Set problem. Turn every line of the records below into a numbered list, dropping the blank lines.

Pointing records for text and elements
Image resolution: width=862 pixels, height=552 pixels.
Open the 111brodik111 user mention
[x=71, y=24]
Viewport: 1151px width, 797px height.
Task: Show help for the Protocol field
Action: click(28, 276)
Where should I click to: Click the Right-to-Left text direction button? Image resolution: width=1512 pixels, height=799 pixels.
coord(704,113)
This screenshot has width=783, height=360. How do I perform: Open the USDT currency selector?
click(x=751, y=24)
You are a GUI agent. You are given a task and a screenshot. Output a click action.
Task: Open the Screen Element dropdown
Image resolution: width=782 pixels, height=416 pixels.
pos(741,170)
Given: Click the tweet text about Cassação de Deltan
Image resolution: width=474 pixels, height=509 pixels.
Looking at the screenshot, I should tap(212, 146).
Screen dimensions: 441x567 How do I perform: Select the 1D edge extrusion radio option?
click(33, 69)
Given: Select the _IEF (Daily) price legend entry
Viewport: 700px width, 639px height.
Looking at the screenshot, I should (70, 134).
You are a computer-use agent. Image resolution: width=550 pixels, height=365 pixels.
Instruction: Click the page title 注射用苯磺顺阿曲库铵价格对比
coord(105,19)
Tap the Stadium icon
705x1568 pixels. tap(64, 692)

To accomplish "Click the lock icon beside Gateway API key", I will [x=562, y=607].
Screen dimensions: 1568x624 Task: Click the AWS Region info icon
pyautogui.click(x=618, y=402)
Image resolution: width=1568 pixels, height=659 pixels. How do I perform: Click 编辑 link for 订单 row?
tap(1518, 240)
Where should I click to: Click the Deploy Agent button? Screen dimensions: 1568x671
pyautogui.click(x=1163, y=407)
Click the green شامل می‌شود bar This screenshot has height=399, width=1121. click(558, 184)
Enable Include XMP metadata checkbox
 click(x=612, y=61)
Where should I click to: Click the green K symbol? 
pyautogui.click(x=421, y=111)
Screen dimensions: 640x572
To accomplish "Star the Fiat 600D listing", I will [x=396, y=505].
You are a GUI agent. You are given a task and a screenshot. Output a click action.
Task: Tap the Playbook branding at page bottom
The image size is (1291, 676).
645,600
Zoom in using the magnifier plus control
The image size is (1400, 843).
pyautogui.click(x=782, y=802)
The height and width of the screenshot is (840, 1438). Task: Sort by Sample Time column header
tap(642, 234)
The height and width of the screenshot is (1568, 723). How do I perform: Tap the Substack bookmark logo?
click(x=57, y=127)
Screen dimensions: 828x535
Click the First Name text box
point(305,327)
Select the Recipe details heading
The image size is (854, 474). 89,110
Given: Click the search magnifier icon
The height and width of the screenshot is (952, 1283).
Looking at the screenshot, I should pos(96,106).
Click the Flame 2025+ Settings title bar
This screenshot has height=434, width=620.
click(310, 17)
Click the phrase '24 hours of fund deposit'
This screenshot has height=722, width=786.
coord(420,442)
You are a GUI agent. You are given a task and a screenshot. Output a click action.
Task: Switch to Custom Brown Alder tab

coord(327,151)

Correct result.
1. Image resolution: width=862 pixels, height=552 pixels.
2. Open the 111brodik111 user mention
3. [x=71, y=24]
4. Viewport: 1151px width, 797px height.
5. Task: Show help for the Protocol field
6. Action: click(28, 276)
7. Where should I click to: Click the Right-to-Left text direction button? Image resolution: width=1512 pixels, height=799 pixels.
8. coord(704,113)
9. This screenshot has width=783, height=360. How do I perform: Open the USDT currency selector?
10. click(x=751, y=24)
11. You are a GUI agent. You are given a task and a screenshot. Output a click action.
12. Task: Open the Screen Element dropdown
13. Image resolution: width=782 pixels, height=416 pixels.
14. pos(741,170)
15. Given: Click the tweet text about Cassação de Deltan
16. Image resolution: width=474 pixels, height=509 pixels.
17. Looking at the screenshot, I should tap(212, 146).
18. Screen dimensions: 441x567 How do I perform: Select the 1D edge extrusion radio option?
19. click(33, 69)
20. Given: Select the _IEF (Daily) price legend entry
21. Viewport: 700px width, 639px height.
22. Looking at the screenshot, I should (70, 134).
23. You are a computer-use agent. Image resolution: width=550 pixels, height=365 pixels.
24. Instruction: Click the page title 注射用苯磺顺阿曲库铵价格对比
25. coord(105,19)
26. Tap the Stadium icon
27. 705x1568 pixels. tap(64, 692)
28. To accomplish "Click the lock icon beside Gateway API key", I will [x=562, y=607].
29. Screen dimensions: 1568x624 Task: Click the AWS Region info icon
30. pyautogui.click(x=618, y=402)
31. Image resolution: width=1568 pixels, height=659 pixels. How do I perform: Click 编辑 link for 订单 row?
32. tap(1518, 240)
33. Where should I click to: Click the Deploy Agent button? Screen dimensions: 1568x671
34. pyautogui.click(x=1163, y=407)
35. Click the green شامل می‌شود bar This screenshot has height=399, width=1121. click(558, 184)
36. Enable Include XMP metadata checkbox
37.  click(x=612, y=61)
38. Where should I click to: Click the green K symbol? 
39. pyautogui.click(x=421, y=111)
40. Screen dimensions: 640x572
41. To accomplish "Star the Fiat 600D listing", I will [x=396, y=505].
42. You are a GUI agent. You are given a task and a screenshot. Output a click action.
43. Task: Tap the Playbook branding at page bottom
44. The image size is (1291, 676).
45. 645,600
46. Zoom in using the magnifier plus control
47. The image size is (1400, 843).
48. pyautogui.click(x=782, y=802)
49. The height and width of the screenshot is (840, 1438). Task: Sort by Sample Time column header
50. tap(642, 234)
51. The height and width of the screenshot is (1568, 723). How do I perform: Tap the Substack bookmark logo?
52. click(x=57, y=127)
53. Screen dimensions: 828x535
54. Click the First Name text box
55. point(305,327)
56. Select the Recipe details heading
57. The image size is (854, 474). 89,110
58. Given: Click the search magnifier icon
59. The height and width of the screenshot is (952, 1283).
60. Looking at the screenshot, I should pos(96,106).
61. Click the Flame 2025+ Settings title bar
62. This screenshot has height=434, width=620.
63. click(310, 17)
64. Click the phrase '24 hours of fund deposit'
65. This screenshot has height=722, width=786.
66. coord(420,442)
67. You are a GUI agent. You are given a task and a screenshot. Output a click action.
68. Task: Switch to Custom Brown Alder tab
69. coord(327,151)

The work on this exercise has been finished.